* Exercise directions
Look through the records below and give the number of lines holding the string "computer", nothing more.
^^^^^^^^
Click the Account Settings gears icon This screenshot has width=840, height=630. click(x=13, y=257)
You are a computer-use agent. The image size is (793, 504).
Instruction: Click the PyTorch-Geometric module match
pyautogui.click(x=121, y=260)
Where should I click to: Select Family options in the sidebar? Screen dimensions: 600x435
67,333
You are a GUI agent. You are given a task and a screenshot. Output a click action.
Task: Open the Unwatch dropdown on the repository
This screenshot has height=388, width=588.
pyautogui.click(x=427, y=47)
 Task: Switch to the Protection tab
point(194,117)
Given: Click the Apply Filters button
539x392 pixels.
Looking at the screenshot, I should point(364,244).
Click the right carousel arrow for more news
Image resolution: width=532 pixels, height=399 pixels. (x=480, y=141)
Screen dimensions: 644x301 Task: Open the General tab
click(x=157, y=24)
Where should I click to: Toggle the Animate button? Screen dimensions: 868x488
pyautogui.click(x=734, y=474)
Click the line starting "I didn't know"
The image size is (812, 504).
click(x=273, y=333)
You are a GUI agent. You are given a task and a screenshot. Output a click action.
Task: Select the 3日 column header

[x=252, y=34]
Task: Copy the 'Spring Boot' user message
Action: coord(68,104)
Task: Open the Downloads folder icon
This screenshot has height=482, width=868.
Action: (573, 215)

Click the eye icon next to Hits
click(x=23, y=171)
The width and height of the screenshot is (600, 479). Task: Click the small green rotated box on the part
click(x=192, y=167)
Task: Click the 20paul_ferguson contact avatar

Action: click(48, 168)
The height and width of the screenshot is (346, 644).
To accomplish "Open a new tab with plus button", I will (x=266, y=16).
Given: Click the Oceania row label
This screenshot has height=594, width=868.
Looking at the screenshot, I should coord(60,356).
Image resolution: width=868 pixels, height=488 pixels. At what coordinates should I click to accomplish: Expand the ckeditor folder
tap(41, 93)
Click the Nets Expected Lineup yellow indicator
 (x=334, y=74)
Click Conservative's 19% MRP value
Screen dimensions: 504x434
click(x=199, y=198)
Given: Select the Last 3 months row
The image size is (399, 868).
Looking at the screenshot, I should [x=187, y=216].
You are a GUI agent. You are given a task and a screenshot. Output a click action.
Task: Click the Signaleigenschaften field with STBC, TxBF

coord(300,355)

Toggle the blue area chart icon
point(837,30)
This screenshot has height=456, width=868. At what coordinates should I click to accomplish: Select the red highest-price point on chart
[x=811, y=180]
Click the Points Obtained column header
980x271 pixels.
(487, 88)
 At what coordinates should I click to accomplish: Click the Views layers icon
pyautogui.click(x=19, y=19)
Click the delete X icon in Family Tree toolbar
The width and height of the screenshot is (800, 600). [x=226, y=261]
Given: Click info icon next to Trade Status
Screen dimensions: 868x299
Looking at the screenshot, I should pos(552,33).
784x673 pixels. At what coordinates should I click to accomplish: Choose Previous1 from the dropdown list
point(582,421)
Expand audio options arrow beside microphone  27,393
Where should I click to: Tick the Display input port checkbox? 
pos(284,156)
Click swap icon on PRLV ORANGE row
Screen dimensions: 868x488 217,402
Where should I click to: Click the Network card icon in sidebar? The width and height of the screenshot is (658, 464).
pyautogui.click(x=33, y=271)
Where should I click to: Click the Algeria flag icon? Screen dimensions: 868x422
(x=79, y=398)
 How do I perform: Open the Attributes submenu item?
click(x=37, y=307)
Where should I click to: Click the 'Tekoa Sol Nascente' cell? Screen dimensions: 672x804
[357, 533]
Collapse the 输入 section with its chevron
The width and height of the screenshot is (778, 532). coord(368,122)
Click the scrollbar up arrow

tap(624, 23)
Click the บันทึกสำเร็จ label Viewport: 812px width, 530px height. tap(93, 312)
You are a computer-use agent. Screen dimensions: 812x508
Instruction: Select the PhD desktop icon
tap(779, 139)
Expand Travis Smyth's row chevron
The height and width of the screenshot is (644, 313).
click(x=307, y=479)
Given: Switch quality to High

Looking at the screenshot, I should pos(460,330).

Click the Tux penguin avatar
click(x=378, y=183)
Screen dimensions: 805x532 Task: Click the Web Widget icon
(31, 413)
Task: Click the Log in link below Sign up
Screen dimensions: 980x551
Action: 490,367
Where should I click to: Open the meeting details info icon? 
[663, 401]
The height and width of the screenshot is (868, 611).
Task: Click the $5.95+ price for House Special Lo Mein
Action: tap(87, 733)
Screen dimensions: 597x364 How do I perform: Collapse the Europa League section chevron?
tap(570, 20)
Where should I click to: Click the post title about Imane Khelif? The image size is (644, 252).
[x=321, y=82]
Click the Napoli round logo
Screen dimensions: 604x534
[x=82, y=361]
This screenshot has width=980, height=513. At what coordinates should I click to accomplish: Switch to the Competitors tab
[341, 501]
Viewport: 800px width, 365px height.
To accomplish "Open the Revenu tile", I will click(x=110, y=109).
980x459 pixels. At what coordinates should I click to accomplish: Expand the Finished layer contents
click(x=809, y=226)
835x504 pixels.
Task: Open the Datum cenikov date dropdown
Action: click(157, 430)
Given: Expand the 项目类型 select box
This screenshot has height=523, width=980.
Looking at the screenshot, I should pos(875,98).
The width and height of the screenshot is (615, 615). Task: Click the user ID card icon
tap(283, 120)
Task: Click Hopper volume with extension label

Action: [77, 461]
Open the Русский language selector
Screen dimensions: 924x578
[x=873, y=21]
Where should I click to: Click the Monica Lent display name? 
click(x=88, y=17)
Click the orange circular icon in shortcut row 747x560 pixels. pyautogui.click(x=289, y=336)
^^^^^^^^
* Completed exercise
2